Seven days and three events. It will certainly be a busy week, and you’re bound to catch some Oregon History, one way or another.
On Sunday the 11th, we’ll be at Turn! Turn! Turn! (8 NE Killingsworth) at 6:30pm for our podcast release party – “Policing in Oregon!” Resident Historian, Doug Kenck-Crispin will share some of his research on Charles Moose, Portland’s first black police chief, and how he used the bureau to help create his own specific flavor of gentrification in North and Northeast Portland. JD Chandler will discuss the early issues of self government and policing in Portland from the City Marshals through the founding of the Police Department in 1870. JB Fisher will chat about this specific date (9/11), Kenton, the Multnomah County Sheriff’s office and the 1955 bribe that shook Portland. We will also talk with retired PPB Detective Don DuPay, and hear his stories about policing this neighborhood in the 1960s and 70s. And just in case that’s too talky-talky for you, we will view some classic Portland police news footage and you might even catch a glimpse of a young, less pissed-off Lars Larson. The cost of the program is just 5 bucks!

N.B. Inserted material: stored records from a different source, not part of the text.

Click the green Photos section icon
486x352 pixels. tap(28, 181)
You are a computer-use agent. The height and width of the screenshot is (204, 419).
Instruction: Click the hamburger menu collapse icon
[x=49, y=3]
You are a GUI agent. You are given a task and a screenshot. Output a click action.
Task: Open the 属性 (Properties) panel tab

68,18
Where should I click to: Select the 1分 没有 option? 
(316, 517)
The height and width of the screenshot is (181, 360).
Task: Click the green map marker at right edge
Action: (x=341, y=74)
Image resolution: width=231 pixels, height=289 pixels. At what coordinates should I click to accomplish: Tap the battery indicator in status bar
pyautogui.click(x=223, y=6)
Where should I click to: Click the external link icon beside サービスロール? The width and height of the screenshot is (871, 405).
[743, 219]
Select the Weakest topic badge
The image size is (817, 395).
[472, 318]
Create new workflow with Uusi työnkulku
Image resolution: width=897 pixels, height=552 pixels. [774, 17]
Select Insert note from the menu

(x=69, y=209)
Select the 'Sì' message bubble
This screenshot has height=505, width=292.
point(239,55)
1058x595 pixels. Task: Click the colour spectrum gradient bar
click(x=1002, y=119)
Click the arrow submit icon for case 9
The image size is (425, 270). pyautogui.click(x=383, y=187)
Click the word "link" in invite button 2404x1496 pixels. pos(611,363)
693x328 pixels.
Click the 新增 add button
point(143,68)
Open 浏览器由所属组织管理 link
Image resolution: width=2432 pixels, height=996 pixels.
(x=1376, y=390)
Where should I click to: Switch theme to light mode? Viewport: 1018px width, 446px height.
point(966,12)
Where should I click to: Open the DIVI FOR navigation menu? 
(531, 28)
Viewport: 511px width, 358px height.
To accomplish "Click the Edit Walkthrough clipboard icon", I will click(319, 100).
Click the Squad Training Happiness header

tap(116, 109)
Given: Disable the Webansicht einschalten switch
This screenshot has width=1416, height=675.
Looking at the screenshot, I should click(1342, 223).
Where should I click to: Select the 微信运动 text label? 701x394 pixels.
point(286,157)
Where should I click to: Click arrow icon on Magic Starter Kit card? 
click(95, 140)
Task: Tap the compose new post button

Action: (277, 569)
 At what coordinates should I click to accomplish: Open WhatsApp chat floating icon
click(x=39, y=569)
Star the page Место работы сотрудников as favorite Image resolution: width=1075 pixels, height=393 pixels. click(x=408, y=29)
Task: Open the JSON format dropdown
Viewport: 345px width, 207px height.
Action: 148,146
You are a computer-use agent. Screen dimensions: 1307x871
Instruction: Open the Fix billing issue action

We have a private event on the 13th, and then on Sunday the 18th, DKC will join Matthew Cowan of the Oregon Historical Society at the Mayhill Museum in Goldendale for “A Road Suited to the Times”: The Columbia River Highway at 100. The presentation is comprised of glass lantern slides of the construction of that famous highway and an original narration written by the Resident Historian – right in the Columbia River Gorge… this one starts at 3:00pm.
If you don’t catch any Oregon History this week, I just don’t think you’re trying very hard!